START Provided records
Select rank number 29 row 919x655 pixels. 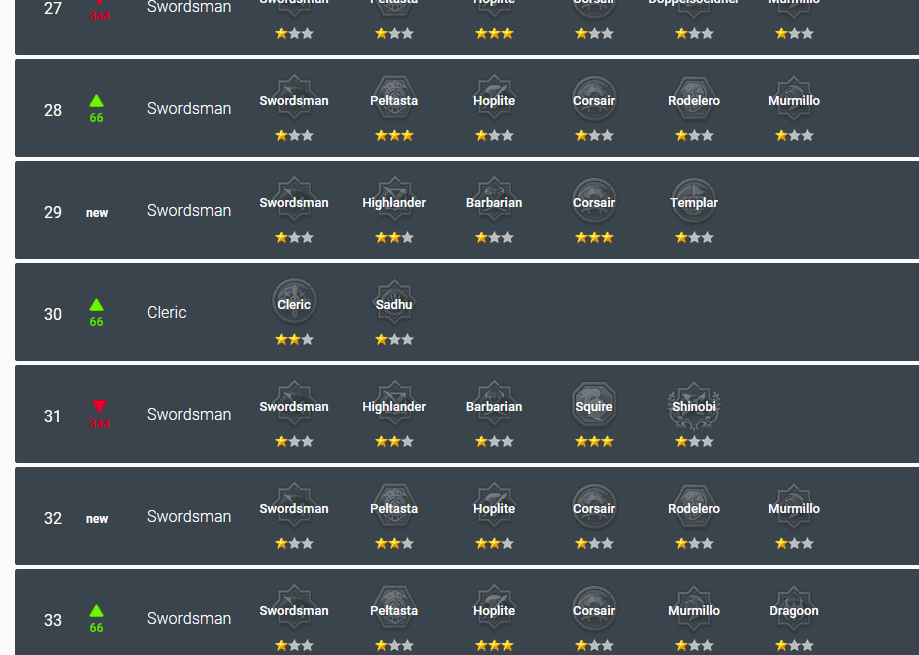(x=467, y=210)
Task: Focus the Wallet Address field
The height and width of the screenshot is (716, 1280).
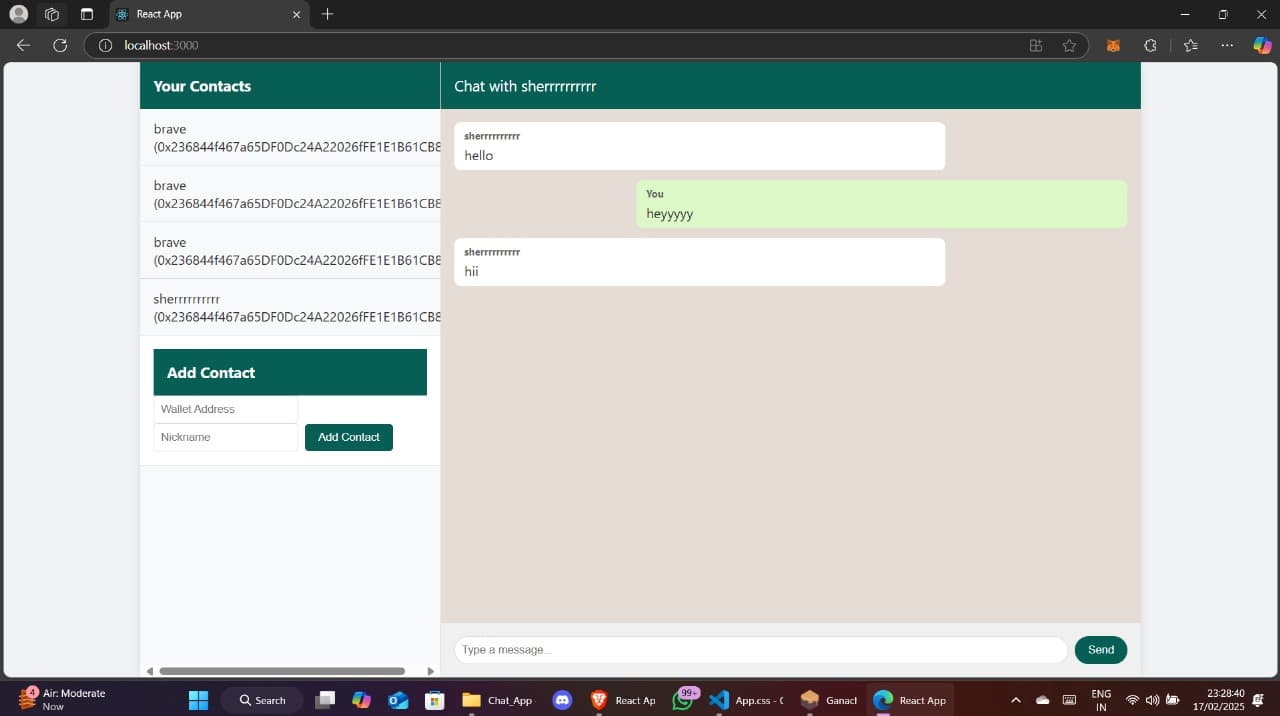Action: [x=225, y=409]
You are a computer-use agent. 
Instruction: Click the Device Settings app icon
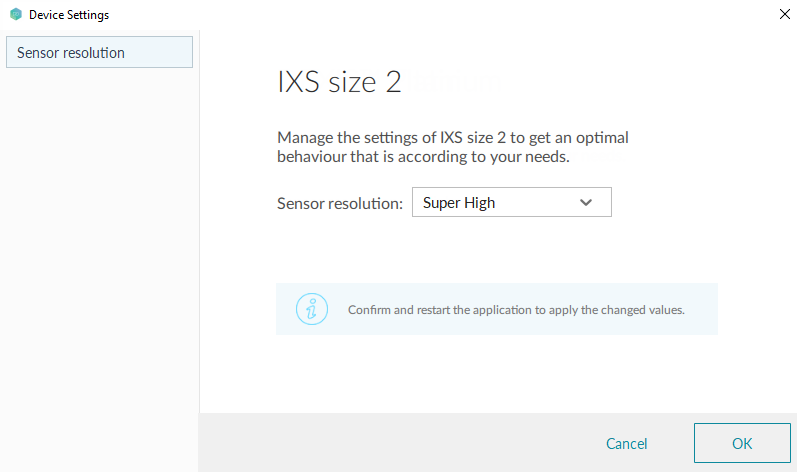click(15, 15)
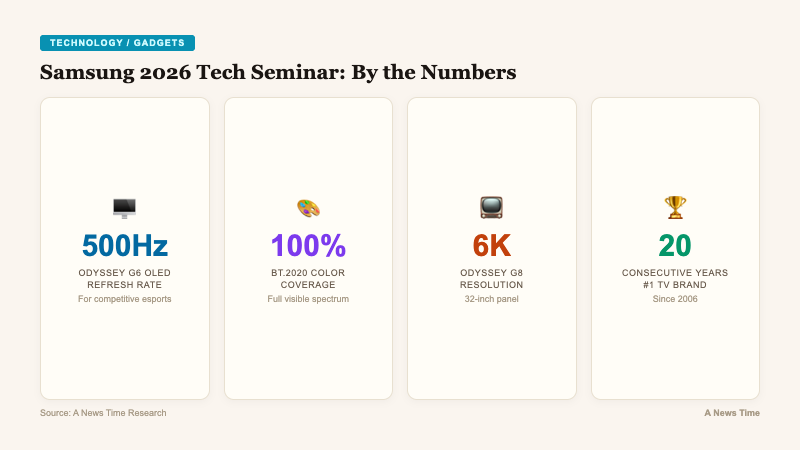Click the desktop monitor icon
This screenshot has width=800, height=450.
pos(124,208)
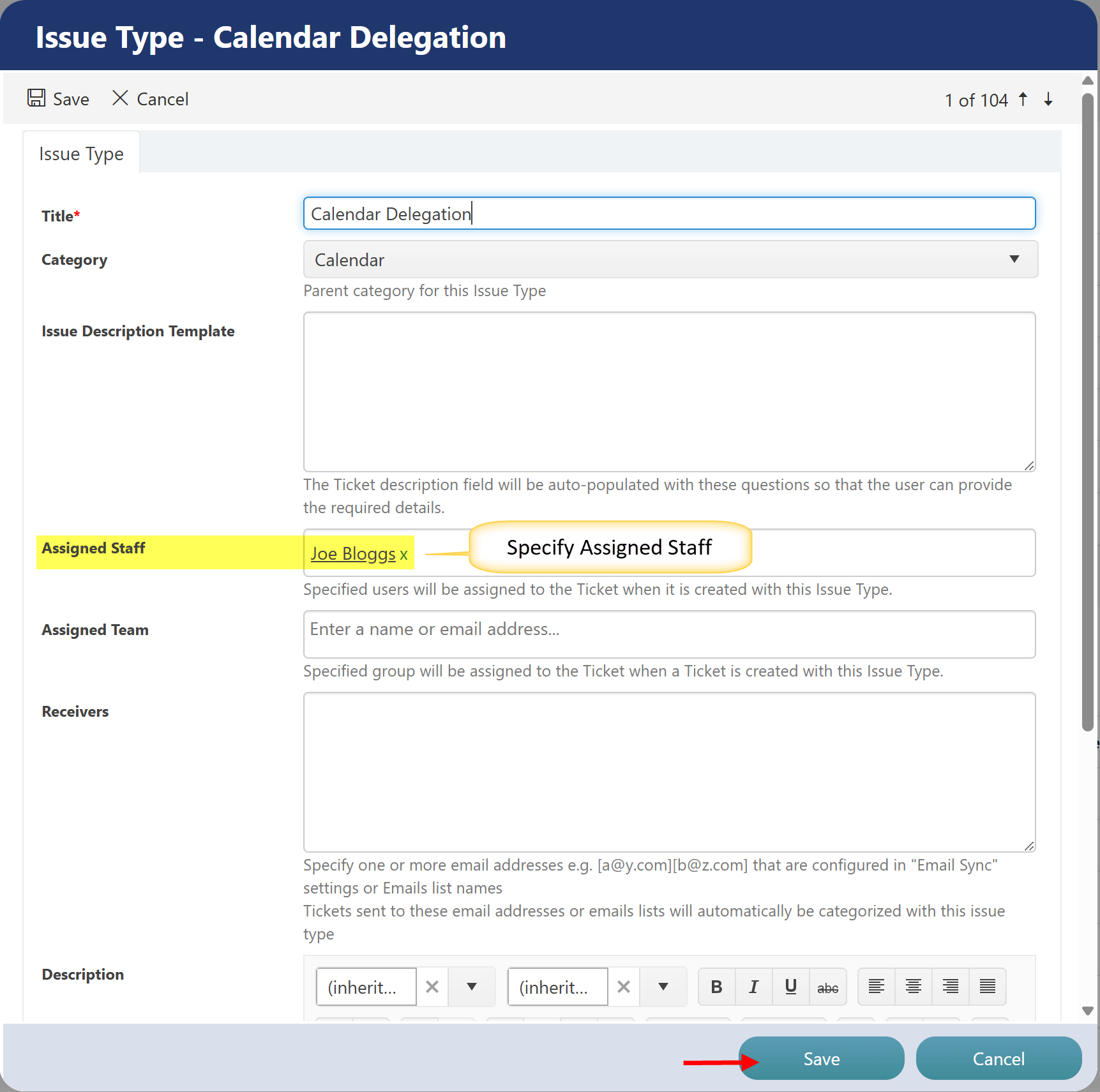Click the Save icon in the top toolbar
Screen dimensions: 1100x1092
(x=36, y=98)
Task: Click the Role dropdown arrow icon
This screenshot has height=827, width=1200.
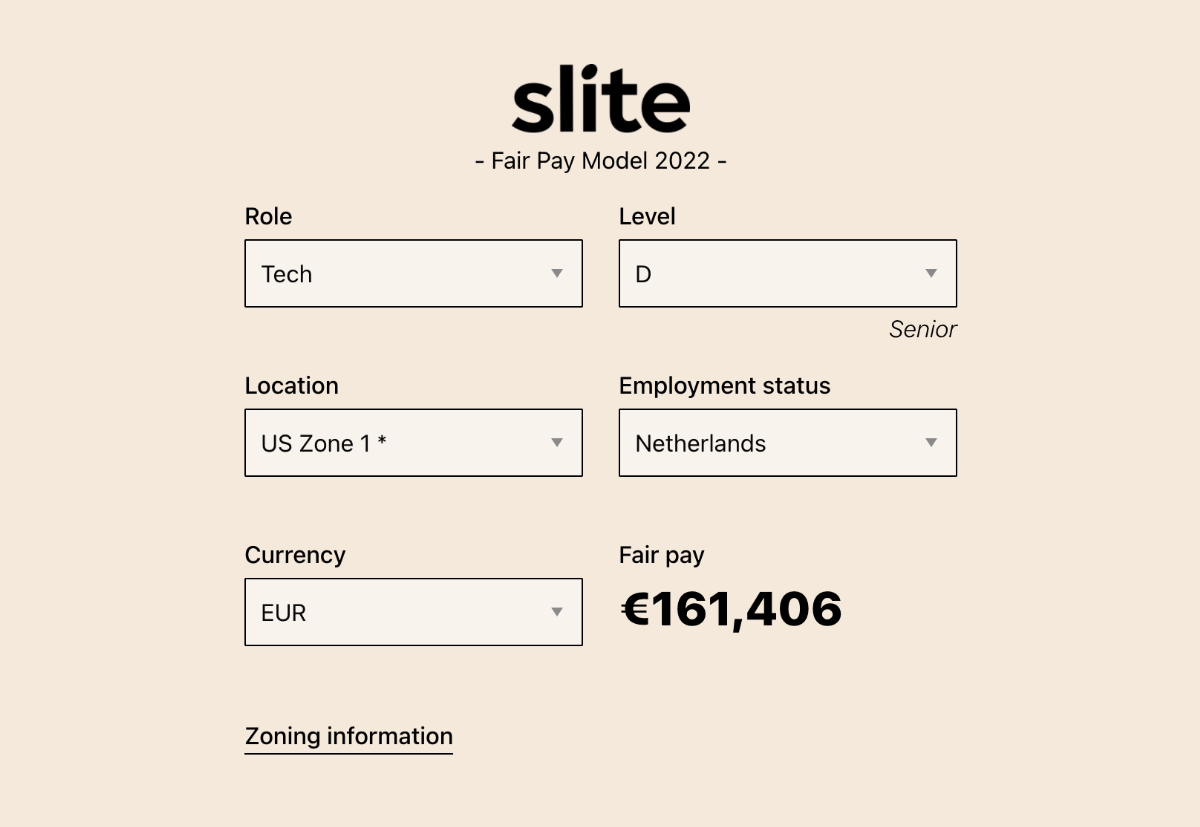Action: pos(557,273)
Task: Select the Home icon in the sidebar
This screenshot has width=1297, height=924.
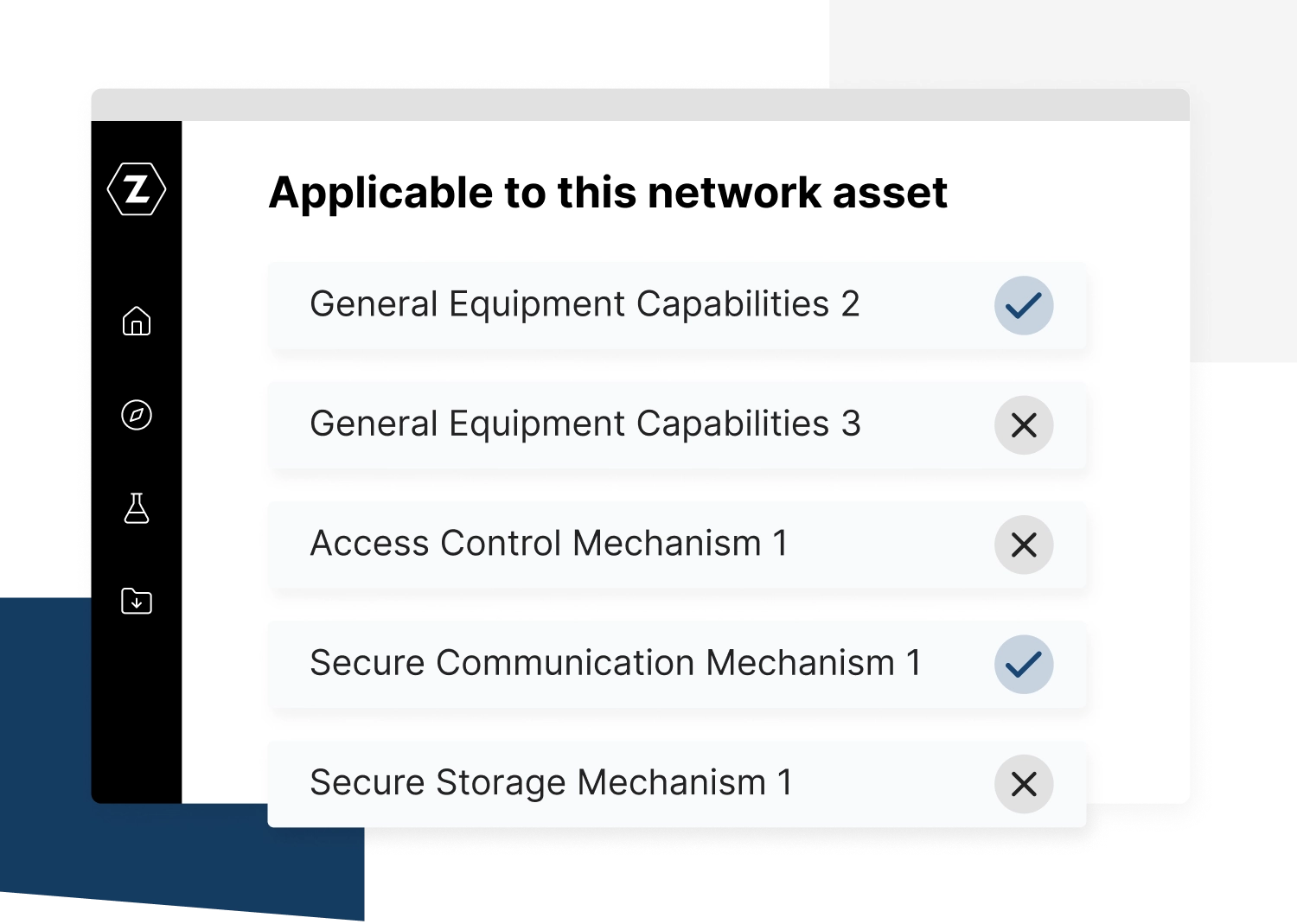Action: [137, 322]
END Provided records
### Your instructions
Repeat exactly the lines from the one holding "You are a computer-use agent." through the last line of the entries, both included; the pictures do not belong in the copy.

### Problem solution
You are a computer-use agent. 
Instruction: Click the Device Settings app icon
click(15, 15)
Click the desktop monitor icon
This screenshot has width=800, height=450.
pos(124,208)
Click the Save icon in the top toolbar
Screen dimensions: 1100x1092
(x=36, y=98)
Task: Click the Role dropdown arrow icon
This screenshot has height=827, width=1200.
Action: pos(557,273)
Task: Select the Home icon in the sidebar
This screenshot has width=1297, height=924.
Action: [137, 322]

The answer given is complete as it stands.